Exercise description
An exact copy of every line from the one holding "The width and height of the screenshot is (2244, 741)." to the end of the entries below is required; leave the pictures out.

Task data
_ _ _ _ _

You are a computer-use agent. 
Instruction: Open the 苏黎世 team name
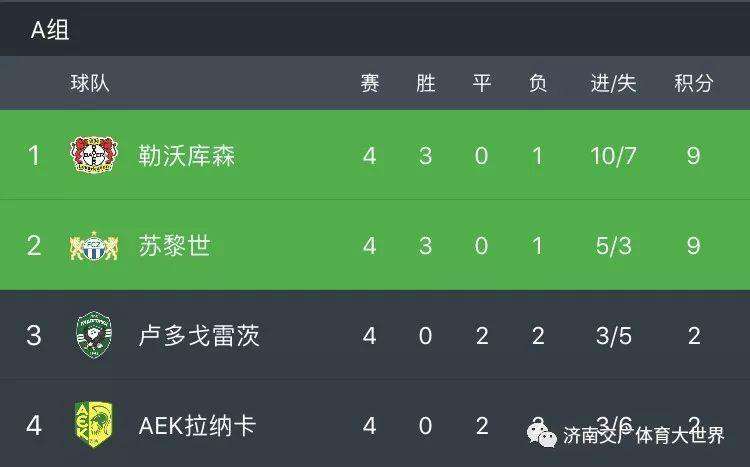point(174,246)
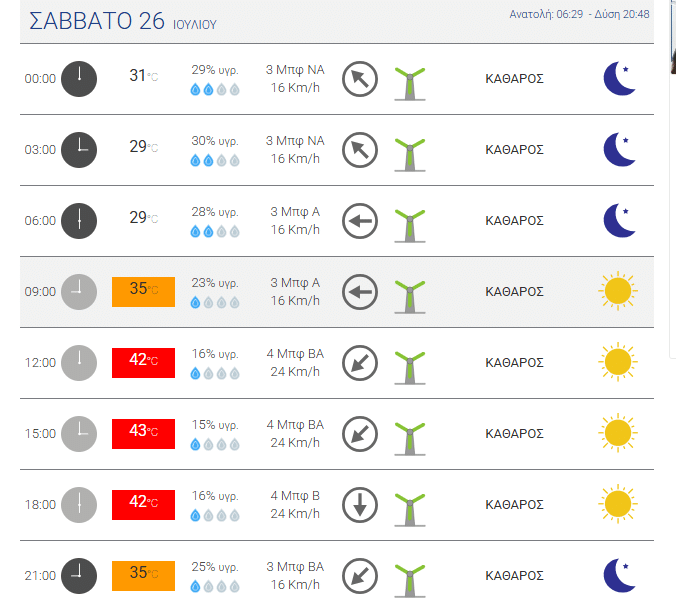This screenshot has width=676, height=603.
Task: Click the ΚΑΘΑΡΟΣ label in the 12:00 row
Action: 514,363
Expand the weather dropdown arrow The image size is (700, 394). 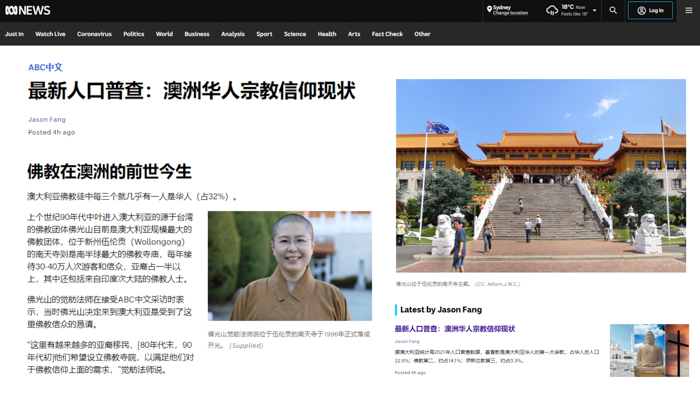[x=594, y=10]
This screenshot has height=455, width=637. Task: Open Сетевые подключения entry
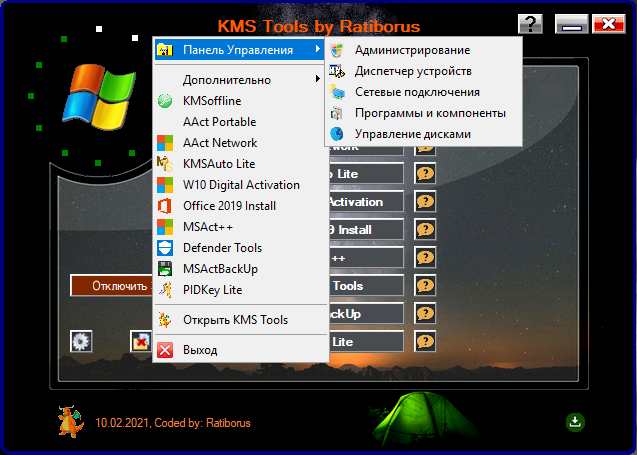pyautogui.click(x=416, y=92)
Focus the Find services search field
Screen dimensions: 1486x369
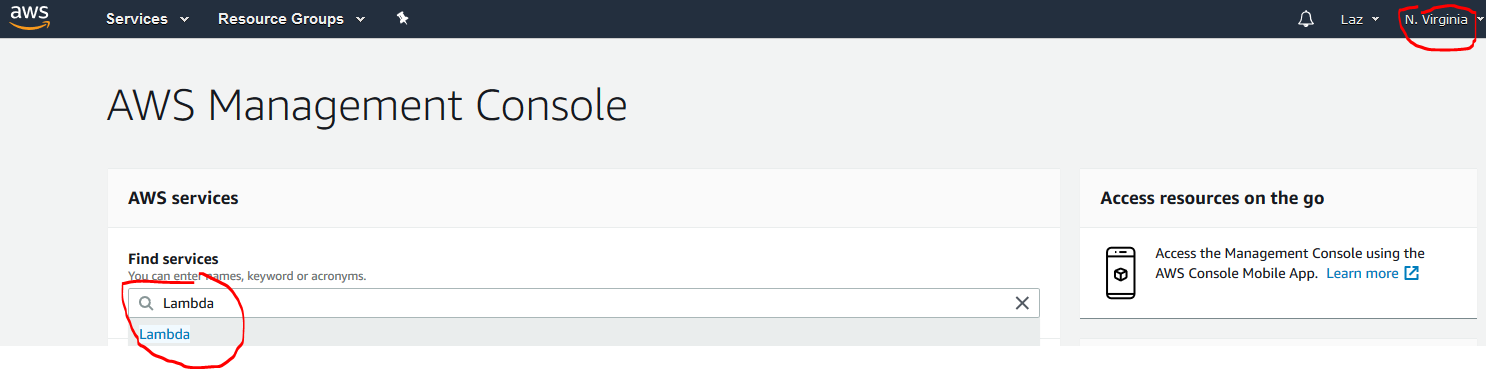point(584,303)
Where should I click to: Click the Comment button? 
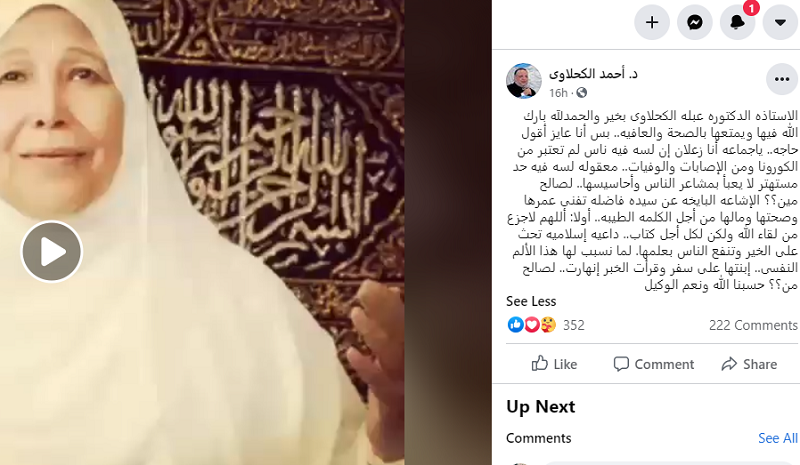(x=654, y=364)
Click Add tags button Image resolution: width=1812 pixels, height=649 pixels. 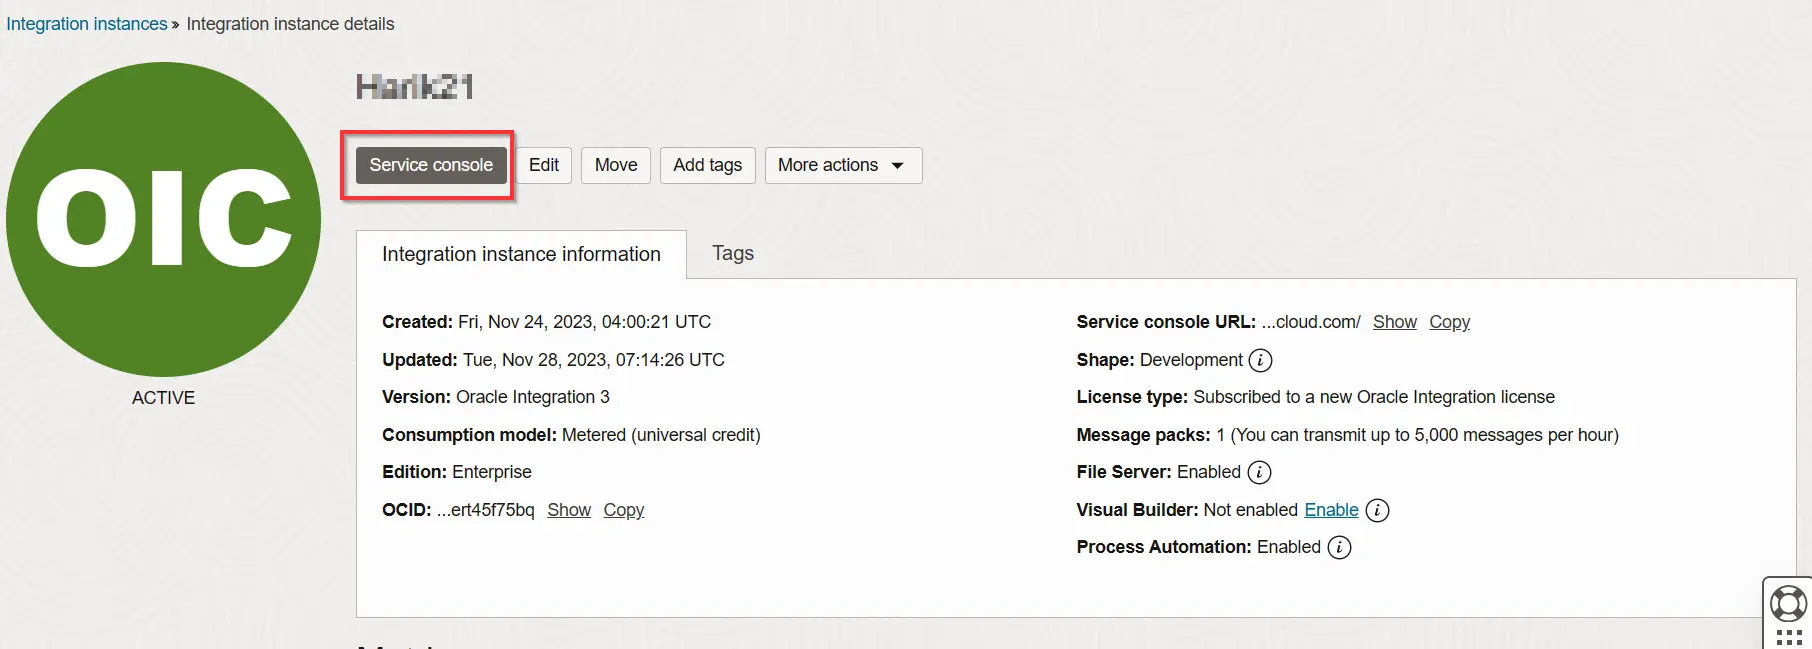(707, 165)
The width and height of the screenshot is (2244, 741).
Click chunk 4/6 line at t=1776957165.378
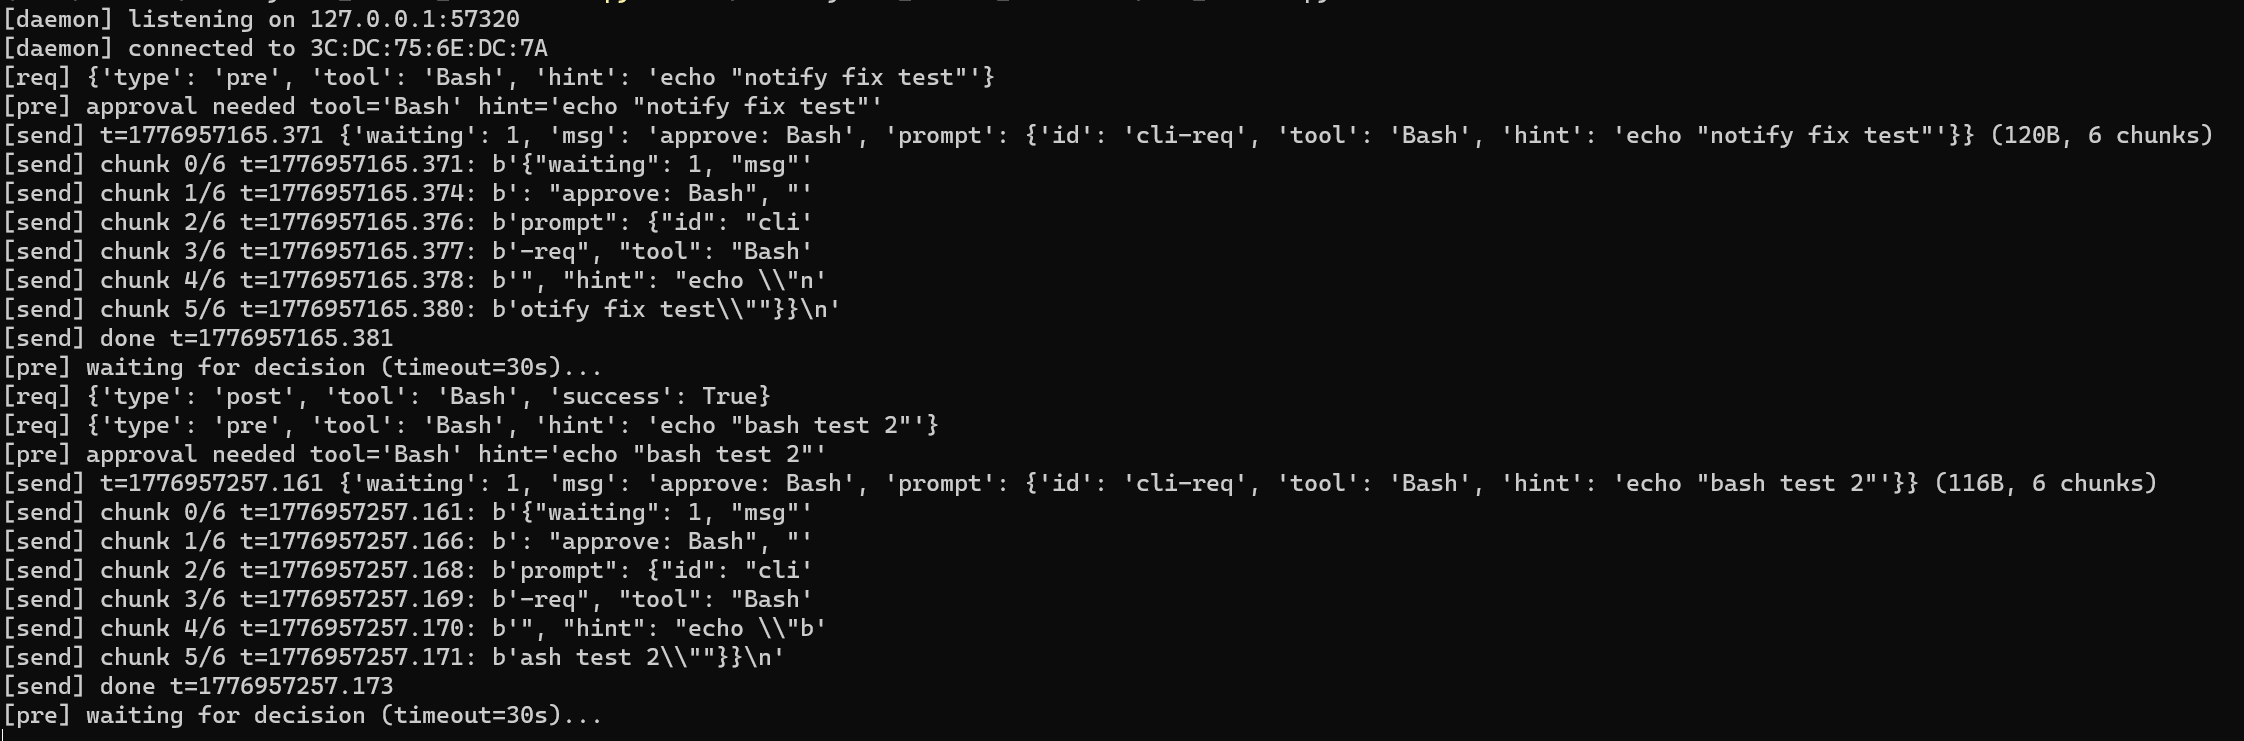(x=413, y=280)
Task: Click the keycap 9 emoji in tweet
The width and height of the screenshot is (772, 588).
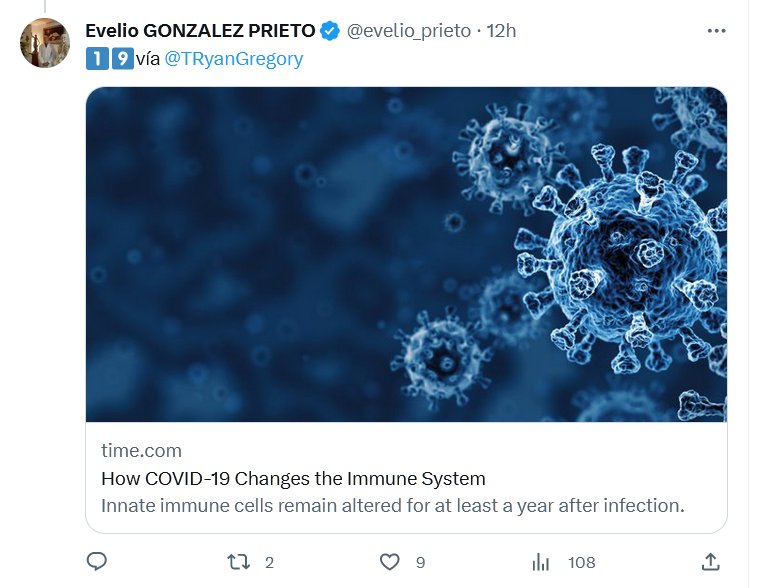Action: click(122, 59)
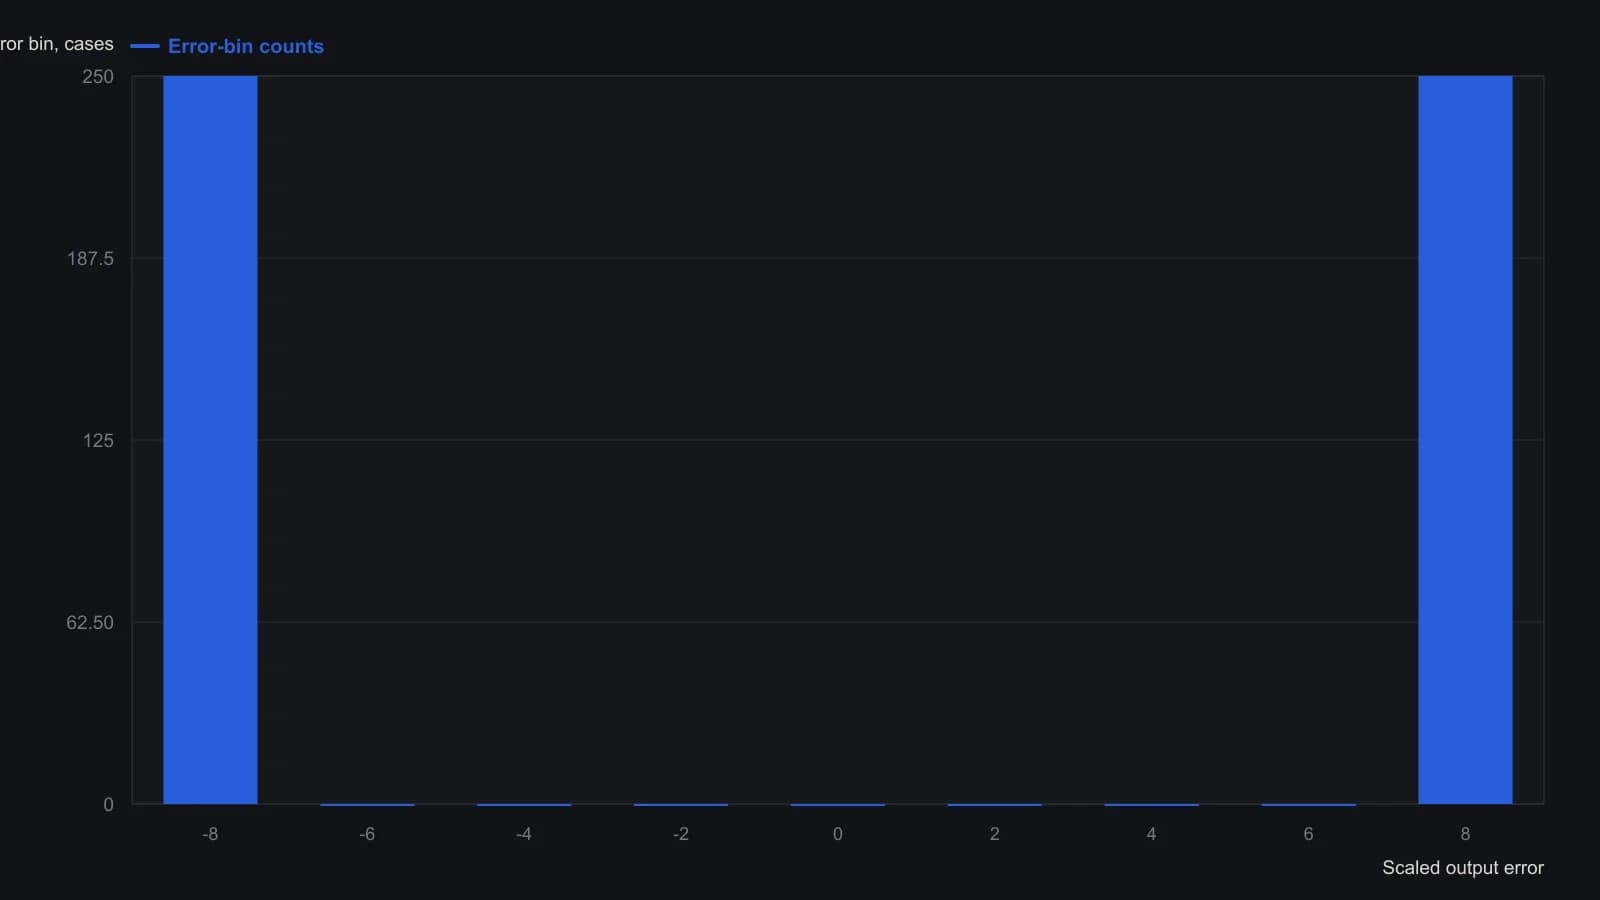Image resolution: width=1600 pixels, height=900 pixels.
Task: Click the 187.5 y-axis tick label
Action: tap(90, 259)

_ _ _ _ _

Worked solution
The width and height of the screenshot is (2244, 741).
Click chunk 4/6 line at t=1776957165.378
(x=413, y=280)
Task: Click the keycap 9 emoji in tweet
The width and height of the screenshot is (772, 588).
Action: click(122, 59)
Image resolution: width=1600 pixels, height=900 pixels.
Task: Click the 187.5 y-axis tick label
Action: tap(90, 259)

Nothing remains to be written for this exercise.